Word for word, reproduce each entry.

=== Begin Enclosure ===

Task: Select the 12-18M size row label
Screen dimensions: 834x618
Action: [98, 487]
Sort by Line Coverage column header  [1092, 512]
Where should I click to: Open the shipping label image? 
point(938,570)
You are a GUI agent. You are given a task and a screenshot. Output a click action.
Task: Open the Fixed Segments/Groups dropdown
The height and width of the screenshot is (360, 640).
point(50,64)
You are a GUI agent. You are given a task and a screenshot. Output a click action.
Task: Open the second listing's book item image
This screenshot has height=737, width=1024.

=== End Enclosure ===

| SOLUTION FOR THIS EXERCISE |
Task: Select the 12-18M size row label
Screen dimensions: 834x618
Action: [98, 487]
Sort by Line Coverage column header  [1092, 512]
Where should I click to: Open the shipping label image? 
point(938,570)
You are a GUI agent. You are given a task and a screenshot. Output a click action.
Task: Open the Fixed Segments/Groups dropdown
The height and width of the screenshot is (360, 640).
point(50,64)
You are a GUI agent. You are given a task and a screenshot. Output a click action.
Task: Open the second listing's book item image
This screenshot has height=737, width=1024.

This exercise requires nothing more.